Illegal Contact (The Barons #1)

Gavin stared at me, saying nothing.

“Do you talk to your neighbors at all?”

“No.”

“Did you just move here?”

“No.”

Why was this like pulling teeth? I grasped at small-talk straws, but Gavin was more unnerving than he’d been last time. He maintained direct eye contact, barely blinked, and spoke in curt monosyllables. Well, unless he was defending the sacred art of football.

“Oh. It seems pretty empty.” Where the hell had he grown up again? I wracked my brain for the information I’d dug up online the night before. “Do you like Long Island better than New Jersey?”

“I hate them equally.”

Did Gavin Brawley not hate other things? It was a mystery.

“Are you remodeling?”

A glimmer of annoyance crossed Gavin’s face. “You’re the fourth person to comment on my interior design in the past week. Why does it matter?”

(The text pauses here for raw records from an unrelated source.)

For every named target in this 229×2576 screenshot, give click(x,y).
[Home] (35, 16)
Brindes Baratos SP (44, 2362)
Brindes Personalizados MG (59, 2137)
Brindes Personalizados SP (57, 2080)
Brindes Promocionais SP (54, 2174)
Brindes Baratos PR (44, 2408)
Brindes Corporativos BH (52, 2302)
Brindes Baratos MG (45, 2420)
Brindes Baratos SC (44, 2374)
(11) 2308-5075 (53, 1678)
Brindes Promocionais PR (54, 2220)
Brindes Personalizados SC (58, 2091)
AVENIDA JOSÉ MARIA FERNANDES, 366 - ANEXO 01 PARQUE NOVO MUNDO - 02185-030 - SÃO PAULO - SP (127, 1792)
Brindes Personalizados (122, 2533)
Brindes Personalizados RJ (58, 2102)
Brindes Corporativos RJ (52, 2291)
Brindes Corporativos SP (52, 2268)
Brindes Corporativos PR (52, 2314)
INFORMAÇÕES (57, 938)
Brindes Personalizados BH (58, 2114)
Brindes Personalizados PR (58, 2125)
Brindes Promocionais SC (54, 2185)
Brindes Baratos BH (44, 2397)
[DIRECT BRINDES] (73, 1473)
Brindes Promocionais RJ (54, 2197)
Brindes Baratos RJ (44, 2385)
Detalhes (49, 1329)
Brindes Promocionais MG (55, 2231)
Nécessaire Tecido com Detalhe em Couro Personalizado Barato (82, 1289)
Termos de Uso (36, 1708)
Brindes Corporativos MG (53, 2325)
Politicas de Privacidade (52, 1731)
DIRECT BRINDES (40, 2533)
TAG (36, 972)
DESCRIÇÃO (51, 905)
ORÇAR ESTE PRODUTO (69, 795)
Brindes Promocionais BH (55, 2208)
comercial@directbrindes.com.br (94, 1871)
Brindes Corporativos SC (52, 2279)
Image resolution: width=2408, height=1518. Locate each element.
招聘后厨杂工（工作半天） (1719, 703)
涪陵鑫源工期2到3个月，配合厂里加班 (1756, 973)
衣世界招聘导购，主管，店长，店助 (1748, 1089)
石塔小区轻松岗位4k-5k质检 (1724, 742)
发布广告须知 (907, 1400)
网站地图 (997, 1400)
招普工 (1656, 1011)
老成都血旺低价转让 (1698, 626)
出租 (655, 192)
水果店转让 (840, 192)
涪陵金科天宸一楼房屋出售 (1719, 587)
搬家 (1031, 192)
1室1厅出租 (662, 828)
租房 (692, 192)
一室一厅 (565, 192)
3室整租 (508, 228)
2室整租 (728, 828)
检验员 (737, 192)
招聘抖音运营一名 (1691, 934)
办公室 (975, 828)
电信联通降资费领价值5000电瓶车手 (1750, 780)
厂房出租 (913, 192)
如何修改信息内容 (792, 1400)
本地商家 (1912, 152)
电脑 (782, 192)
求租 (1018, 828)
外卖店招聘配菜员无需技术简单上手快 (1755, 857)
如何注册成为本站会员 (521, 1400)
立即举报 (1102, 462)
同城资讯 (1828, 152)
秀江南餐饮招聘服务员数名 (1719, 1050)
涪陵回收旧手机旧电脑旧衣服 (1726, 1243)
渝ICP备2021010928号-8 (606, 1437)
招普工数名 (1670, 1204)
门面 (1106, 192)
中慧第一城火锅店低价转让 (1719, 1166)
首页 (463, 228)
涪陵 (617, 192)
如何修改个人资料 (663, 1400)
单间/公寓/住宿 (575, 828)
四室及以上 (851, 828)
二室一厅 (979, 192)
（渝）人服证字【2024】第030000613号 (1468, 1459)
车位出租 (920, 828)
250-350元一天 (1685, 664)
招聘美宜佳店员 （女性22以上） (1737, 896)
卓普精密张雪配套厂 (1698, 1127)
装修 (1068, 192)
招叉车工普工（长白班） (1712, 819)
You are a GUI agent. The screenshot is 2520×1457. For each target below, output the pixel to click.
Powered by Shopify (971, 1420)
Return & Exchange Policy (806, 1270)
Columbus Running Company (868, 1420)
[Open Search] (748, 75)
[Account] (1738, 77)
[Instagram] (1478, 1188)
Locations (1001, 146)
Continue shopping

“Because it looks like you’re squatting in an empty mansion.” I winced. “Sorry. I’m not usually this sarcastic when talking to potential employers.”

“You should probably work on that. My fuse is short and burns fast.”

“So I’ve heard.”

Gavin pointed at me. “You did it again.”

“What?”

“Were a smartass.”

I spread my hands. “I don’t know what to say. I really want this job, but ever since that first interview . . . I don’t know. We got off on the wrong foot and I can’t seem to steady myself.” Because of your jerk manager.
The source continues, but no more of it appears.